◆ **EXERCISE BRIEF**: Could the whole of the data below be written out verbatim?

◆ **DATASET RECORDS**:
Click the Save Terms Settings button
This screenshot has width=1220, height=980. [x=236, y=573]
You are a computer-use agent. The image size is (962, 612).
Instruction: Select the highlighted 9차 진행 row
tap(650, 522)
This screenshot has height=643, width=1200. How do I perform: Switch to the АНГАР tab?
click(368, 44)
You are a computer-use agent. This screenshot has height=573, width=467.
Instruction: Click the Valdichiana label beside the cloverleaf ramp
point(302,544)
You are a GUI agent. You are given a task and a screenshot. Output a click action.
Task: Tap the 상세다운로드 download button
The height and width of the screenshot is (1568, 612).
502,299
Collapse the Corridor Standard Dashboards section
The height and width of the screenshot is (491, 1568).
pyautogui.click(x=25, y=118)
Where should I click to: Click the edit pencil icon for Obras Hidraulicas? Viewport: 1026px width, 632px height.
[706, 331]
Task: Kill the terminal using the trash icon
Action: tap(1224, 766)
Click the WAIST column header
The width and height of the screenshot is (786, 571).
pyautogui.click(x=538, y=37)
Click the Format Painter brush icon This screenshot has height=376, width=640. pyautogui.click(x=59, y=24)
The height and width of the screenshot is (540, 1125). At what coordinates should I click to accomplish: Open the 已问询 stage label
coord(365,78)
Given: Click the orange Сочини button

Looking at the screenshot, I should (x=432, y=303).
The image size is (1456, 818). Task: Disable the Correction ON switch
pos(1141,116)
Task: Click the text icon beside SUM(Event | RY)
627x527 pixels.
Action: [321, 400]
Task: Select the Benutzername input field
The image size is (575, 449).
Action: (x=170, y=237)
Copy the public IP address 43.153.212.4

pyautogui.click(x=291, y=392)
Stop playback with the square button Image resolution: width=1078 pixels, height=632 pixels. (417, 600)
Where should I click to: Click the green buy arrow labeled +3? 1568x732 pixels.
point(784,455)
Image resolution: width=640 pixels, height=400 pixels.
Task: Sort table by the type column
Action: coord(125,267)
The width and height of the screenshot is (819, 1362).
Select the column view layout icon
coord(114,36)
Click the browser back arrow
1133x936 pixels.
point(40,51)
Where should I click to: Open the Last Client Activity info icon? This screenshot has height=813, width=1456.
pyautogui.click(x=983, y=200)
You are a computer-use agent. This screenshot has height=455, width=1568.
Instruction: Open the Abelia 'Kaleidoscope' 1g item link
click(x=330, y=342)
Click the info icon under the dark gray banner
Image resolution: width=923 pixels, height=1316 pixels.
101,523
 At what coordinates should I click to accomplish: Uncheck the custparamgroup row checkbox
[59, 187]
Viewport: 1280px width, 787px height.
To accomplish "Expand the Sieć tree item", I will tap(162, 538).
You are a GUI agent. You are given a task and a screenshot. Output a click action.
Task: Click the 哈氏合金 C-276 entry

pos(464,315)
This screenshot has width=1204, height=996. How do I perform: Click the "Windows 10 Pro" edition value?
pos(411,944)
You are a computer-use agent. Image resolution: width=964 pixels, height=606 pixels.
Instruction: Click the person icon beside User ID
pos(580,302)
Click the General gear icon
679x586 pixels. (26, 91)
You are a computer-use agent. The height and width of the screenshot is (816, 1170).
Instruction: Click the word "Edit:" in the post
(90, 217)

◆ **TASK ANSWER**:
Click the Save Terms Settings button
This screenshot has width=1220, height=980. [x=236, y=573]
You are a computer-use agent. The image size is (962, 612).
Instruction: Select the highlighted 9차 진행 row
tap(650, 522)
This screenshot has height=643, width=1200. How do I perform: Switch to the АНГАР tab?
click(368, 44)
You are a computer-use agent. This screenshot has height=573, width=467.
Instruction: Click the Valdichiana label beside the cloverleaf ramp
point(302,544)
You are a GUI agent. You are given a task and a screenshot. Output a click action.
Task: Tap the 상세다운로드 download button
The height and width of the screenshot is (1568, 612).
502,299
Collapse the Corridor Standard Dashboards section
The height and width of the screenshot is (491, 1568).
pyautogui.click(x=25, y=118)
Where should I click to: Click the edit pencil icon for Obras Hidraulicas? Viewport: 1026px width, 632px height.
[706, 331]
Task: Kill the terminal using the trash icon
Action: tap(1224, 766)
Click the WAIST column header
The width and height of the screenshot is (786, 571).
pyautogui.click(x=538, y=37)
Click the Format Painter brush icon This screenshot has height=376, width=640. pyautogui.click(x=59, y=24)
The height and width of the screenshot is (540, 1125). At what coordinates should I click to accomplish: Open the 已问询 stage label
coord(365,78)
Given: Click the orange Сочини button

Looking at the screenshot, I should (x=432, y=303).
The image size is (1456, 818). Task: Disable the Correction ON switch
pos(1141,116)
Task: Click the text icon beside SUM(Event | RY)
627x527 pixels.
Action: [321, 400]
Task: Select the Benutzername input field
The image size is (575, 449).
Action: (x=170, y=237)
Copy the public IP address 43.153.212.4

pyautogui.click(x=291, y=392)
Stop playback with the square button Image resolution: width=1078 pixels, height=632 pixels. (417, 600)
Where should I click to: Click the green buy arrow labeled +3? 1568x732 pixels.
point(784,455)
Image resolution: width=640 pixels, height=400 pixels.
Task: Sort table by the type column
Action: coord(125,267)
The width and height of the screenshot is (819, 1362).
Select the column view layout icon
coord(114,36)
Click the browser back arrow
1133x936 pixels.
point(40,51)
Where should I click to: Open the Last Client Activity info icon? This screenshot has height=813, width=1456.
pyautogui.click(x=983, y=200)
You are a computer-use agent. This screenshot has height=455, width=1568.
Instruction: Open the Abelia 'Kaleidoscope' 1g item link
click(x=330, y=342)
Click the info icon under the dark gray banner
Image resolution: width=923 pixels, height=1316 pixels.
101,523
 At what coordinates should I click to accomplish: Uncheck the custparamgroup row checkbox
[59, 187]
Viewport: 1280px width, 787px height.
To accomplish "Expand the Sieć tree item", I will tap(162, 538).
You are a GUI agent. You are given a task and a screenshot. Output a click action.
Task: Click the 哈氏合金 C-276 entry

pos(464,315)
This screenshot has width=1204, height=996. How do I perform: Click the "Windows 10 Pro" edition value?
pos(411,944)
You are a computer-use agent. Image resolution: width=964 pixels, height=606 pixels.
Instruction: Click the person icon beside User ID
pos(580,302)
Click the General gear icon
679x586 pixels. (26, 91)
You are a computer-use agent. The height and width of the screenshot is (816, 1170).
Instruction: Click the word "Edit:" in the post
(90, 217)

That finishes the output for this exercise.